2020-05-19 04:57:07 -0500 asked a question Changing color to RGB for Edgecolor...

Changing color to an other predetermined color is simple in plot(). Even to change to rgb(,,). But for other options than color as edgecolor or facecolor it seems more tricky. At last,I have not seen an exemple in the documentation.

2020-05-18 12:24:11 -0500 commented answer Substitution

Thank tmonteil. When I read your solution I feel stupid. This is so simple.

2020-05-18 12:22:42 -0500 commented answer Navigation inside a notebook

In a sens perfect, but I wonder if this is an uni-direction trick. It works if the reference is in the bottom of what is referenced. Is it true ? After some try it's a bi-directional command.

2020-05-18 08:10:50 -0500 asked a question Substitution

After some calculation I arrive to the following equation $\frac{Dp - D+ I}{D(P-1)}$.

Whichever be the command I use I cannot put it as $\frac{D(p - 1)+ I}{D(P-1)}$ or as $1-\frac{I}{D*(P-1)}$ or $1-\frac{I}{D}\frac{1}{(P-1)}$.

This last equation is the one of interest since I would like to solve $1-\frac{I}{D}\frac{1}{(P-1)}==0$ according to $\frac{D}{I}$.

Is there a way to use solve() acording to $\frac{D}{I}$ ? I have tried to substitue x with a form of substitute()for it, but it was an echec. I understand that substitue a ratio of 2 variables for one is a little bit complex.

2020-05-18 04:31:44 -0500 asked a question Navigation inside a notebook

Is there a way inside a notebook to make reference to a graphic or a calculation to navigate later to it and back.

2020-05-16 02:29:55 -0500 commented answer Valid Python identifier

The code has been provided And thanks for your help. I have tried your code of course it works. So I do not understand what happen.

2020-05-15 08:13:23 -0500 marked best answer Best way to read an external data file

What is the best way to read an external data file and to have the datas in sagemath format ? Should I add an add-on ?

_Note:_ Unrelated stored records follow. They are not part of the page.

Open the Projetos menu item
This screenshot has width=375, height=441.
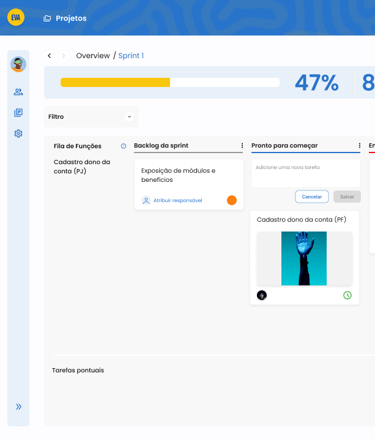point(65,18)
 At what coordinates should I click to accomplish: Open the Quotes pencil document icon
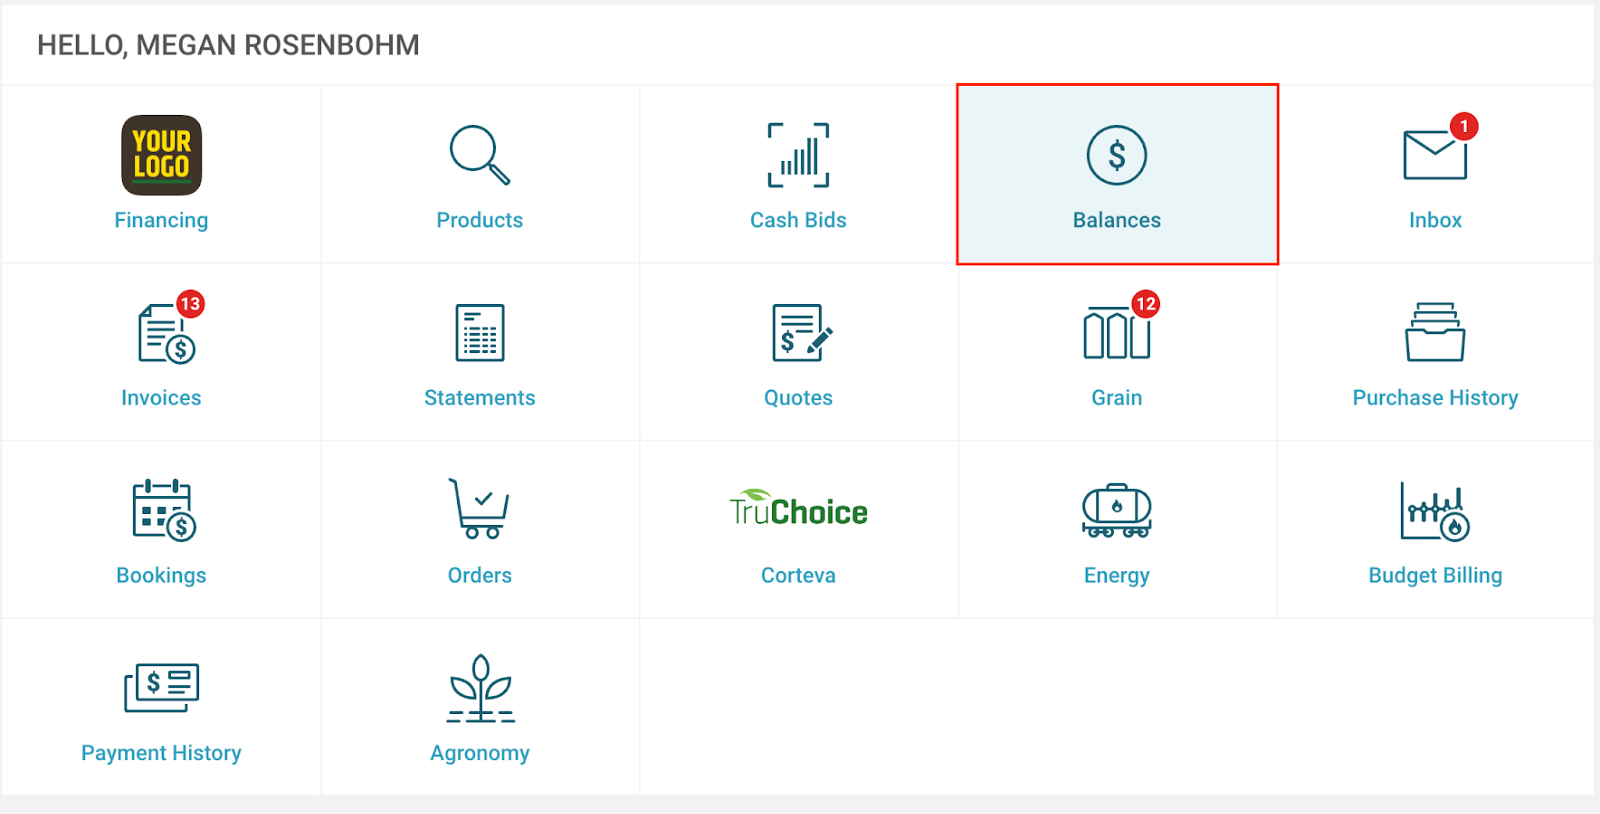pyautogui.click(x=802, y=333)
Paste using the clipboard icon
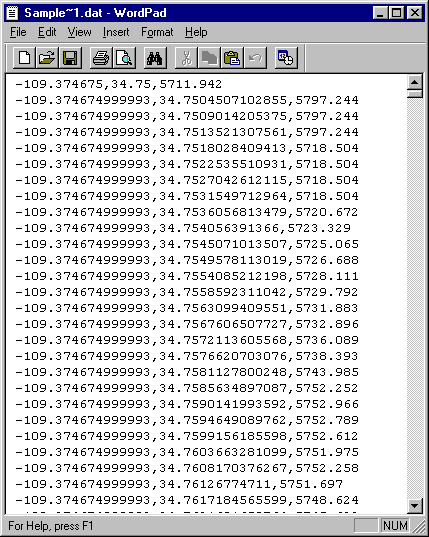 click(232, 58)
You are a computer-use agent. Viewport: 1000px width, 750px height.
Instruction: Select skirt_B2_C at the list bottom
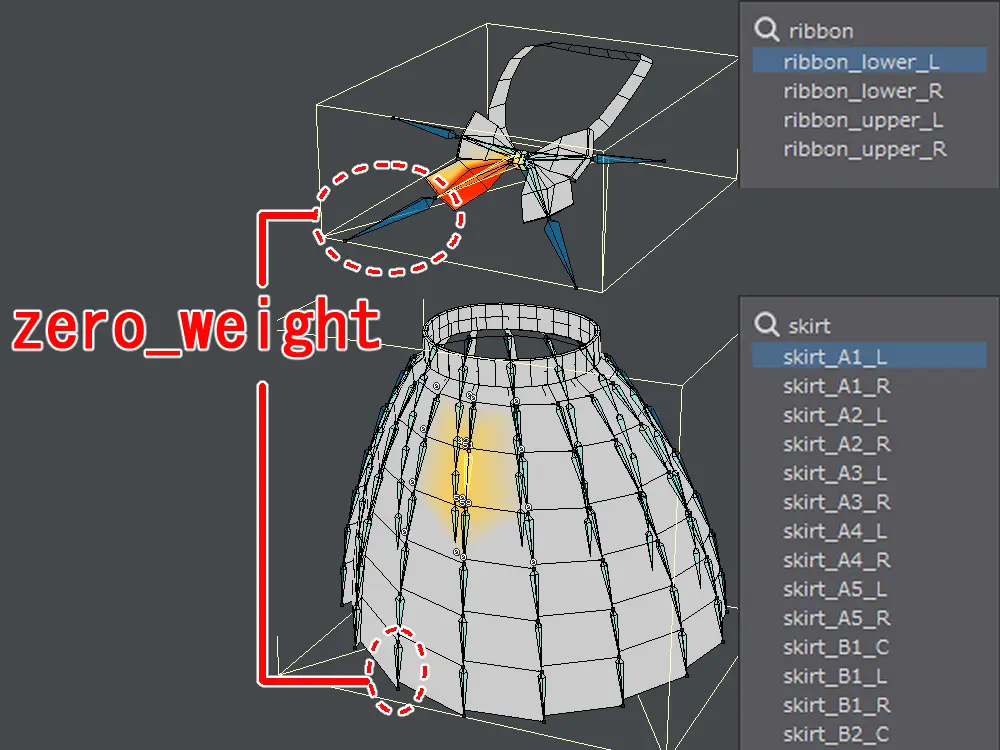pyautogui.click(x=836, y=735)
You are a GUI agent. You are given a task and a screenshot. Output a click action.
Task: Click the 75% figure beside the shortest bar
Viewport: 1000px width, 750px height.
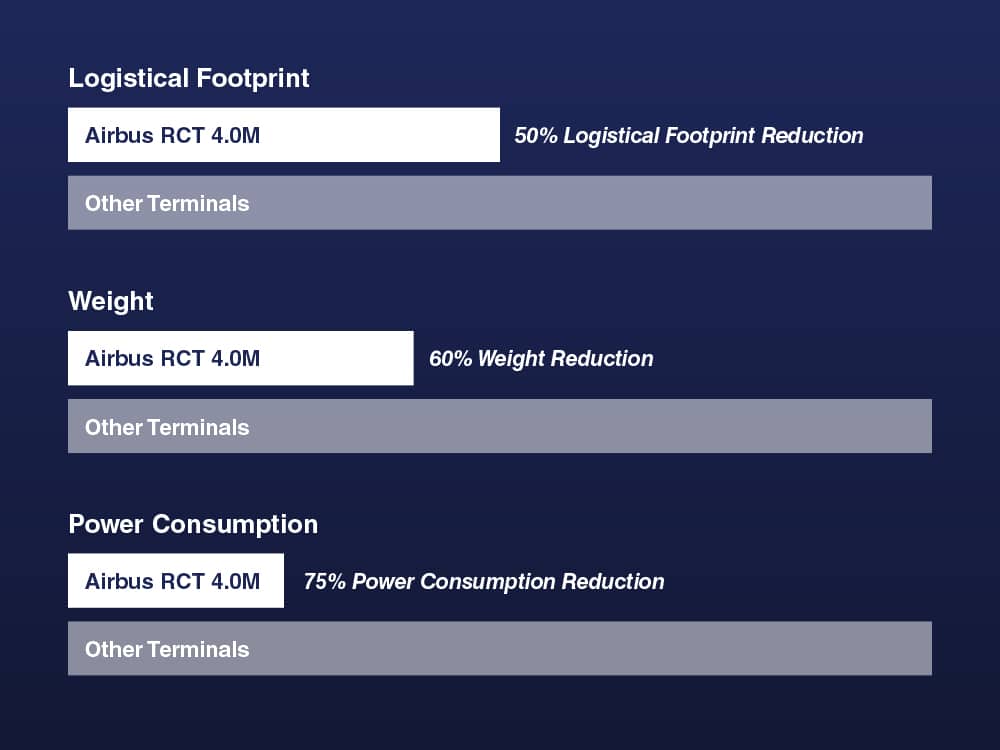324,582
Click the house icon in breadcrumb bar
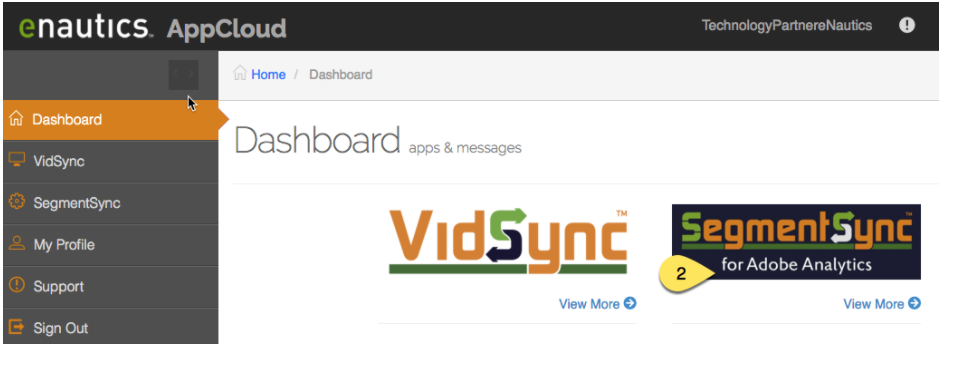 pos(240,73)
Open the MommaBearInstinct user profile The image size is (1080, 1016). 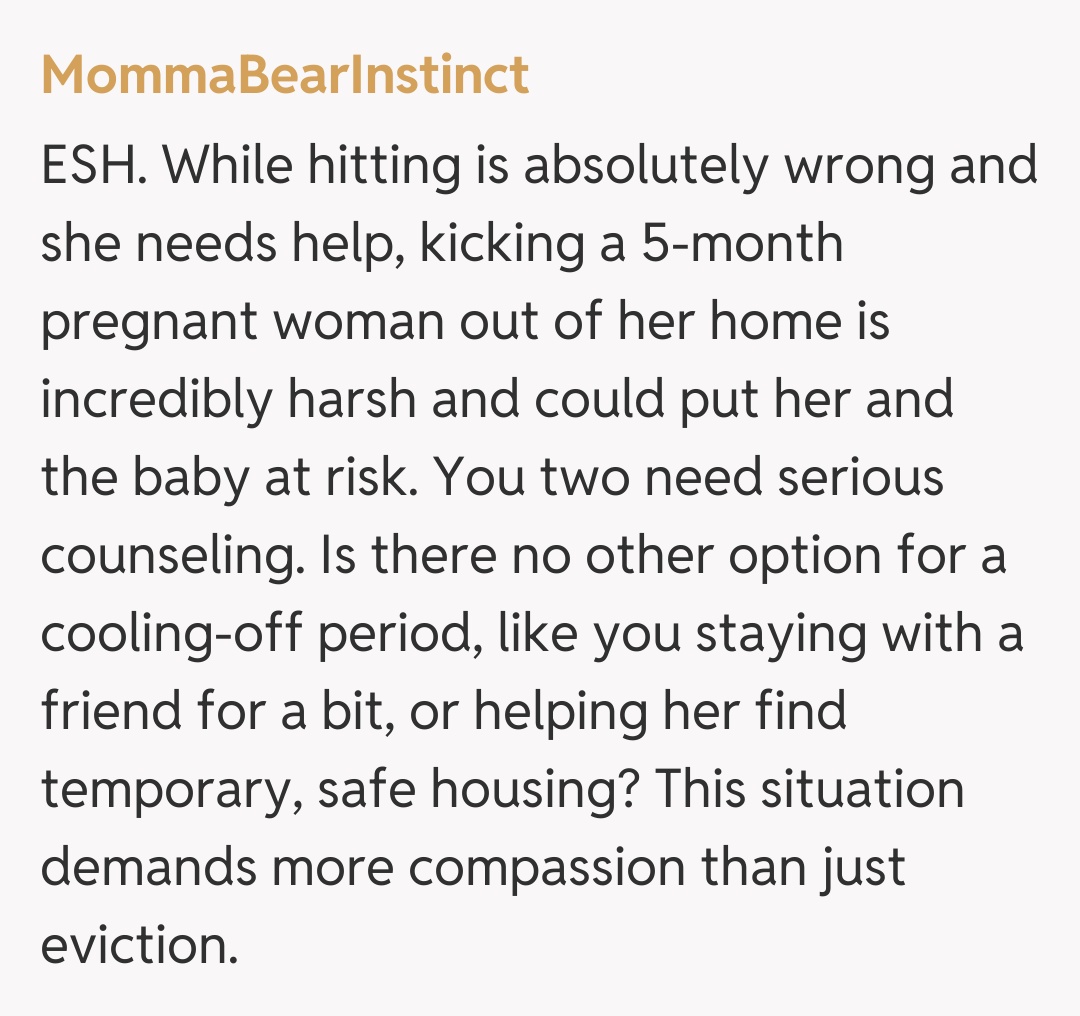click(285, 77)
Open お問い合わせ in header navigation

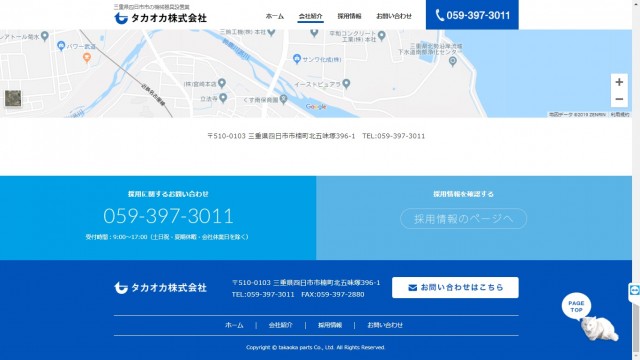pyautogui.click(x=394, y=16)
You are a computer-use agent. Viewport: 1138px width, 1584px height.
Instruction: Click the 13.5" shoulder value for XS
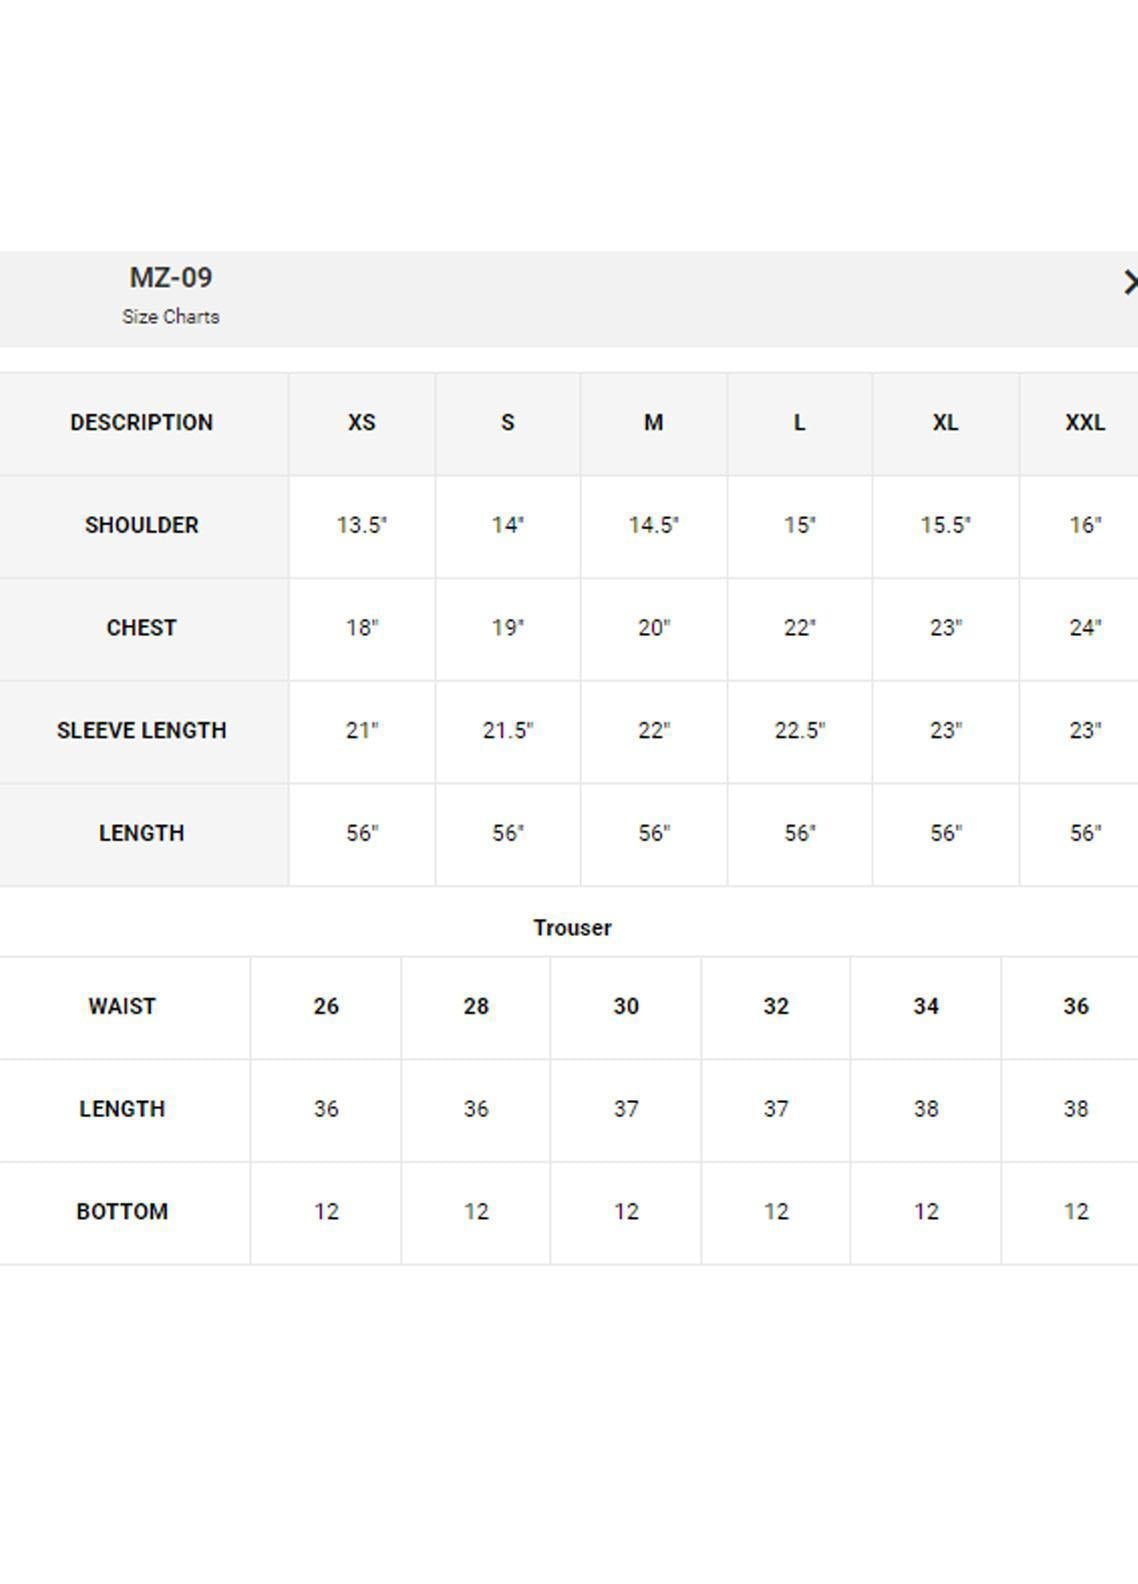pos(362,526)
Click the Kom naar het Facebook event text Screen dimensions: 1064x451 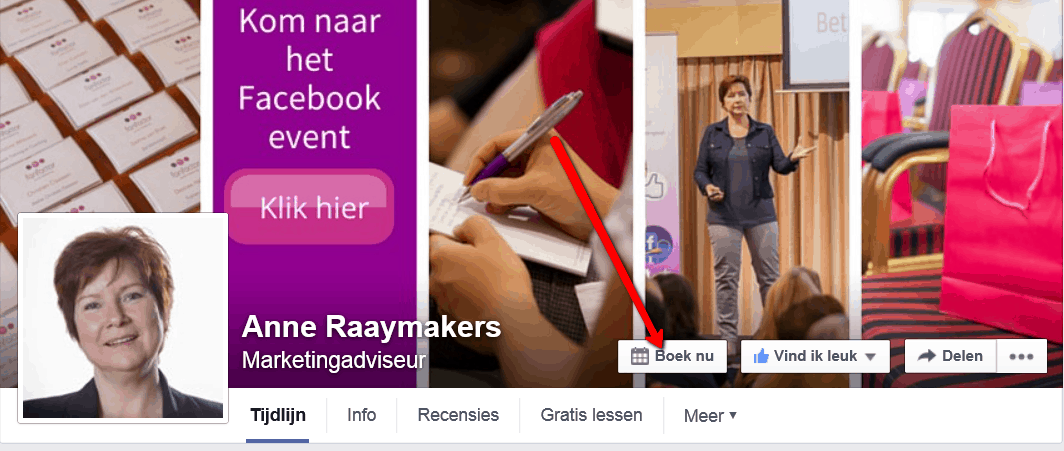point(309,79)
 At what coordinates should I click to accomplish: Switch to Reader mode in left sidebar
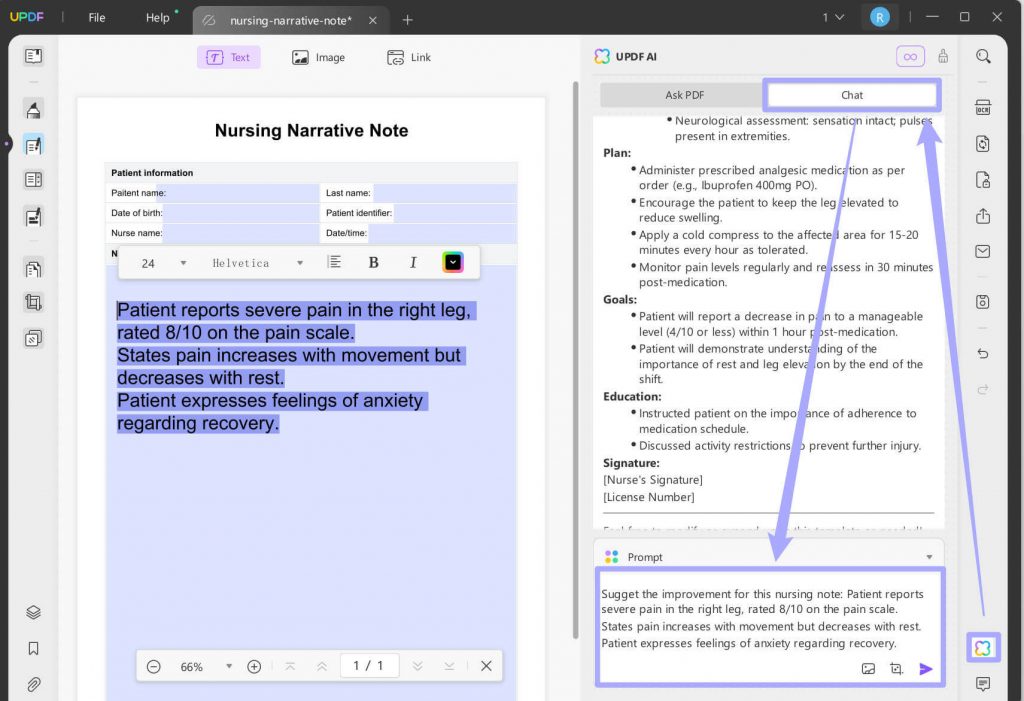[x=33, y=57]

2020-05-15 07:24:03 -0500 asked a question Valid Python identifier

For some days, I struggle with unicode. I haved followed the answer of my question "An error using unicode?" wich is to define

\pi(+TAB) = var('pi')
 x = var('x')

or (0I suppose)

\pi(+TAB), x = var('pi x')
 x = var('x')

but later, in my code I use \pi + Tab and I receive an error code The name "ϕ" is not a valid Python identifier (here it is "ϕ", because I have replaced pi by phi under the reasoning that pi was certainly a keyword in some packages). Is it one more time a problem of understanding ?

I have also tried

\pi(+TAB) = var('pii')
 x = var('x')

to try to by pass the difficulty.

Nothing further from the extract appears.